§ **Aim of the exercise**
Within these entries, which lines include the string "card"? Copy each one.

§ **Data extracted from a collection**
----

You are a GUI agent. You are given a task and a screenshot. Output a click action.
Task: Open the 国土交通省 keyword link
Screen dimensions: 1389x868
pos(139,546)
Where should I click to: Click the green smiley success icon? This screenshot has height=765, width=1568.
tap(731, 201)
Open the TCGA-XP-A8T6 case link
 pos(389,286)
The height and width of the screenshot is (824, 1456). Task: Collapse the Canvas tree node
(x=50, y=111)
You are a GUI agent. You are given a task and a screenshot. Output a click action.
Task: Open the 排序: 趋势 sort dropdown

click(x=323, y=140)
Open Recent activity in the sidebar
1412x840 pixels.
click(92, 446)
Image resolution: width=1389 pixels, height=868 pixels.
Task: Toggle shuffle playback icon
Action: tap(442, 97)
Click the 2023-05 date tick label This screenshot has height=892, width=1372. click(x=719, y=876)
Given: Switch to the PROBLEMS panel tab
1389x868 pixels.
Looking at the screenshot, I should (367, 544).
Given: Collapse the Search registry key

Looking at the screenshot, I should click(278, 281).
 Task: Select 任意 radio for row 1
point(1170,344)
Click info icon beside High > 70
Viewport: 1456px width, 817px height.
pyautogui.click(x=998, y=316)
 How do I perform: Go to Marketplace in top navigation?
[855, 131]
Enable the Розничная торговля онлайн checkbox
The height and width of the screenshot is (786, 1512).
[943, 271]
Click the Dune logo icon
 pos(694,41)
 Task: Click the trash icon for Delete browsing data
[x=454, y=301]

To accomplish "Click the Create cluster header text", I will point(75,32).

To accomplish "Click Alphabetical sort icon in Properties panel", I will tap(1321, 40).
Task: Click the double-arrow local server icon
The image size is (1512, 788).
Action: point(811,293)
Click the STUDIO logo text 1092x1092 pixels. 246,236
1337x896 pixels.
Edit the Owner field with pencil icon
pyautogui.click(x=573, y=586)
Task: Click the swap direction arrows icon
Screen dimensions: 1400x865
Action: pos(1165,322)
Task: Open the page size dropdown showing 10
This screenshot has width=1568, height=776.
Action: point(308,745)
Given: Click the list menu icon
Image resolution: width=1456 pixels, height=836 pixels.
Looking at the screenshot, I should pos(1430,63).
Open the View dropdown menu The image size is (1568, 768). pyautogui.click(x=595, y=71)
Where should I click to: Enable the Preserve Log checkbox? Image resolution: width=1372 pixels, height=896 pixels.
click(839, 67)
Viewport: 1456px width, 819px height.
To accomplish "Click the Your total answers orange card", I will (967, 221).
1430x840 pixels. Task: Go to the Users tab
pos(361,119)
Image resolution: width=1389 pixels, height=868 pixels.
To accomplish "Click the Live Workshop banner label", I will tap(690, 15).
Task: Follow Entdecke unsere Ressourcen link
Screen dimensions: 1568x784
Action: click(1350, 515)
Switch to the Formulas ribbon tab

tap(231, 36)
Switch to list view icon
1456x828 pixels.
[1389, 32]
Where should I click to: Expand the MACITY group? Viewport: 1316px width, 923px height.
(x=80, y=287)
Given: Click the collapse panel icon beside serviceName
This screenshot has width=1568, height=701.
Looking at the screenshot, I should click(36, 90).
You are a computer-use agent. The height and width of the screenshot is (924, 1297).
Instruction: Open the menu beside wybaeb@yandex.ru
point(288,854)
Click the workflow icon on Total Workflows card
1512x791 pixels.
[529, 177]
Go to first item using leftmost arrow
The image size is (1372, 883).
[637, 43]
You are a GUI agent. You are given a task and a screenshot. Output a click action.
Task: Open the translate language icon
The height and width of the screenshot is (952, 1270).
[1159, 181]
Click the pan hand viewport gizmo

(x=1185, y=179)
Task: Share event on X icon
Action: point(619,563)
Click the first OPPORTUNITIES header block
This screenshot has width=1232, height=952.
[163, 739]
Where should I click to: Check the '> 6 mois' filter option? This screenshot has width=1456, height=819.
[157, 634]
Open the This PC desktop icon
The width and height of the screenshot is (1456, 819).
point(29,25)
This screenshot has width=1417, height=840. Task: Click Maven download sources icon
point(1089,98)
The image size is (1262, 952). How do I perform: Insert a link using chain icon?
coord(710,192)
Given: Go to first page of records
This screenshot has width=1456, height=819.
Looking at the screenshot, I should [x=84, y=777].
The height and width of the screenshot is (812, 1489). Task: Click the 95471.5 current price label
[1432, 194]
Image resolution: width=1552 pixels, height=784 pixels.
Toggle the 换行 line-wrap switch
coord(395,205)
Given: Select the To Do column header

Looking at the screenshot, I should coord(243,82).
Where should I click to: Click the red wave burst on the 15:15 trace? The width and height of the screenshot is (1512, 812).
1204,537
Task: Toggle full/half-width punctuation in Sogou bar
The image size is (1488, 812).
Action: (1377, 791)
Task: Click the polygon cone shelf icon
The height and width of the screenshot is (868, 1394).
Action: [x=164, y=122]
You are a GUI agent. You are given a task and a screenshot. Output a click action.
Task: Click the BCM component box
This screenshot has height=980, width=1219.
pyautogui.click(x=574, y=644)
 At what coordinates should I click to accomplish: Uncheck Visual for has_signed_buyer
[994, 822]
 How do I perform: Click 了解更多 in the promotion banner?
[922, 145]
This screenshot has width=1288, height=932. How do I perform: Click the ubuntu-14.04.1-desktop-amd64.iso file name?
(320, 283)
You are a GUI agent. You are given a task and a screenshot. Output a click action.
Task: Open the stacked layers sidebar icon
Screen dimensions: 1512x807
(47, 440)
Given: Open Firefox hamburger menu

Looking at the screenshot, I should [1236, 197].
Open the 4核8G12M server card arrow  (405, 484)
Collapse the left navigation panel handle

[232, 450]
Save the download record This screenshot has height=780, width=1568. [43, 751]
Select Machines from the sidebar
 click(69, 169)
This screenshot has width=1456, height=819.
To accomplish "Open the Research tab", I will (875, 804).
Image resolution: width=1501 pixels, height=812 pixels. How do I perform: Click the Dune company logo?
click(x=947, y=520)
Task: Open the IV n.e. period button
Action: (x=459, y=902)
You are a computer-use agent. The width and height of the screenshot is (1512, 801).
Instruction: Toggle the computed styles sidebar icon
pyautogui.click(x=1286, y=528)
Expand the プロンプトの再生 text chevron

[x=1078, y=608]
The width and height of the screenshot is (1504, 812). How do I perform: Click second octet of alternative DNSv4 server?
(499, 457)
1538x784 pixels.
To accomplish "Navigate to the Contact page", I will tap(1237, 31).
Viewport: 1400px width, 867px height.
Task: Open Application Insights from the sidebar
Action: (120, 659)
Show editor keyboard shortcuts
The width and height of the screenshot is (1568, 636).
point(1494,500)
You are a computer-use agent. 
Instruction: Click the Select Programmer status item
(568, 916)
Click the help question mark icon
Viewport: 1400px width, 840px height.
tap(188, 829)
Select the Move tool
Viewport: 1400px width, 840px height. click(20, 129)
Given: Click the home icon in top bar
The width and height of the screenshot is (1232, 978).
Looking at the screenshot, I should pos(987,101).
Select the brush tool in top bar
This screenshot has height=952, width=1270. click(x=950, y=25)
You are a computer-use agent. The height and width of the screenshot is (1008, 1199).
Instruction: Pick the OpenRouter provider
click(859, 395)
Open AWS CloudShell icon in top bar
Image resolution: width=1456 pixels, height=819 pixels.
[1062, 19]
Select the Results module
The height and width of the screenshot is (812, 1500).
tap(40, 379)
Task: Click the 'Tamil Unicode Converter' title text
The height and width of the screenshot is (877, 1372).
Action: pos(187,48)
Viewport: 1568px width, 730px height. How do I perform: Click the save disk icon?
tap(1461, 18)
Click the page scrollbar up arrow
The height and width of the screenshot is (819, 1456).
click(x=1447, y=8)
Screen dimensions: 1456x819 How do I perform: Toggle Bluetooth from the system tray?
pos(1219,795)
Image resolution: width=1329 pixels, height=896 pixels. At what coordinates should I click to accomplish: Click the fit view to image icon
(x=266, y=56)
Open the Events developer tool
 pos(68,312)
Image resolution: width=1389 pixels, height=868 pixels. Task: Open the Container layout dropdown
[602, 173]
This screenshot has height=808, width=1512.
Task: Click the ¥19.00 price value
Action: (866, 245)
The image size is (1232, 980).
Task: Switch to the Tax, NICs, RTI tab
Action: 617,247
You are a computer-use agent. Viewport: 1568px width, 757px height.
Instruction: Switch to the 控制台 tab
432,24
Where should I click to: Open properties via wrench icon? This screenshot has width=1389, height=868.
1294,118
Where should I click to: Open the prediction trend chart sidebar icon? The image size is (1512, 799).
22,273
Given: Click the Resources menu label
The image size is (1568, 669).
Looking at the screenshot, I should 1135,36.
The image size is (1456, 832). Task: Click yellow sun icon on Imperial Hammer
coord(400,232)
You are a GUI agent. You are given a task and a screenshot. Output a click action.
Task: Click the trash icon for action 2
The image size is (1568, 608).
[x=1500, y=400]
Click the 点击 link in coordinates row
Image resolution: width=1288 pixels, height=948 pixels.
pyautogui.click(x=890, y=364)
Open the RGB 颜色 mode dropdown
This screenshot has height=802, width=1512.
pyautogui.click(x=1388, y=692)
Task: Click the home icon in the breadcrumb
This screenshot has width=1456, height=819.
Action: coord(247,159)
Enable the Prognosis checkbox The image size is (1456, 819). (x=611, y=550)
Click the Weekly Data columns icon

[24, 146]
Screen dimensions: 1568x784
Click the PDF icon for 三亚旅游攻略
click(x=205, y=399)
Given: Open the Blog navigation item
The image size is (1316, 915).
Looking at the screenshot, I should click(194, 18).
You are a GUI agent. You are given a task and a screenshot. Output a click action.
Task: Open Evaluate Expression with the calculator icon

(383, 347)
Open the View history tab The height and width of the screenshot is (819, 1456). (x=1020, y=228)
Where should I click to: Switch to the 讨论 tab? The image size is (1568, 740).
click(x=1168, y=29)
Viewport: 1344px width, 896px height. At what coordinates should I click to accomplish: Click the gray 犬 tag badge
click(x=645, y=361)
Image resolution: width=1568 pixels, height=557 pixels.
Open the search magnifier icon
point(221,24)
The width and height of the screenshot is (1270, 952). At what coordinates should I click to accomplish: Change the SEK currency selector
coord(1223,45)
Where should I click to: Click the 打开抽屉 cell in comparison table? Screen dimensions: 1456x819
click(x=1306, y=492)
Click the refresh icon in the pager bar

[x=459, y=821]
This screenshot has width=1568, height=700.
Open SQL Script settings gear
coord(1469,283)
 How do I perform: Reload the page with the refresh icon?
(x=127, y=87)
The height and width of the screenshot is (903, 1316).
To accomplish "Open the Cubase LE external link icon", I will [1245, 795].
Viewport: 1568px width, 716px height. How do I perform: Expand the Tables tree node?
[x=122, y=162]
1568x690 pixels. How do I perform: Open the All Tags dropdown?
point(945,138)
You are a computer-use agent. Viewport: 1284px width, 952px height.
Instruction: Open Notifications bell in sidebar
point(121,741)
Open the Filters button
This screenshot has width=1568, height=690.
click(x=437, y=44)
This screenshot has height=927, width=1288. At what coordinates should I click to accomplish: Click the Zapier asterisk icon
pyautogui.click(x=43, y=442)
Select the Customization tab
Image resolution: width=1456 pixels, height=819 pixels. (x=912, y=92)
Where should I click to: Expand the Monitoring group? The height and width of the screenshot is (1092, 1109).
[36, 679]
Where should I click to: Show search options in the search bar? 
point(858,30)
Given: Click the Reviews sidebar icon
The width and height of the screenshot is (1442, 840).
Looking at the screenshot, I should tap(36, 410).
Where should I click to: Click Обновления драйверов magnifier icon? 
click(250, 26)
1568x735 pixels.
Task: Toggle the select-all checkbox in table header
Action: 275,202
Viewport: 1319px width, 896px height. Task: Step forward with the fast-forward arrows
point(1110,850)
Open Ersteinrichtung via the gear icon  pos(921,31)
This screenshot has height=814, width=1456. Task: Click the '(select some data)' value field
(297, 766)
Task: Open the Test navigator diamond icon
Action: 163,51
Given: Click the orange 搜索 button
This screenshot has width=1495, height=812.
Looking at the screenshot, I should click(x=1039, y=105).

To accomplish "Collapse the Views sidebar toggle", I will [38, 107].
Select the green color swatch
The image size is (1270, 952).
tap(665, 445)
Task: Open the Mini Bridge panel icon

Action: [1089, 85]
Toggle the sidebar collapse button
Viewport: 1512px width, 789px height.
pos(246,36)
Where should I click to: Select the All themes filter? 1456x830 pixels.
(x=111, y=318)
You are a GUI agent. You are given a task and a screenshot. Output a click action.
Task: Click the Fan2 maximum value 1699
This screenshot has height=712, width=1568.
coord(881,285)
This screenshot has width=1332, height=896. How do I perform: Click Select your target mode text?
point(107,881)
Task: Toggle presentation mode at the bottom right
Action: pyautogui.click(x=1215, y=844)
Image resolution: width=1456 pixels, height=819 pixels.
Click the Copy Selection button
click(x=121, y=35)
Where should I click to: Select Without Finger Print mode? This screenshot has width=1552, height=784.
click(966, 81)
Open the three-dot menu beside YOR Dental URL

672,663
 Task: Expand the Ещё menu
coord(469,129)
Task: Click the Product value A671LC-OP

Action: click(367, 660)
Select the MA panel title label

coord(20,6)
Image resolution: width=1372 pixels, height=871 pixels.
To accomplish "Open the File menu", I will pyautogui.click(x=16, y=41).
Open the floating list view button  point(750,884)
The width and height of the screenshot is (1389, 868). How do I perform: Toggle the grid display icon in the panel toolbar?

----

§ **Written response**
To accomplish "Click the Your total answers orange card", I will (967, 221).
Click the workflow icon on Total Workflows card
Open the 4核8G12M server card arrow  (405, 484)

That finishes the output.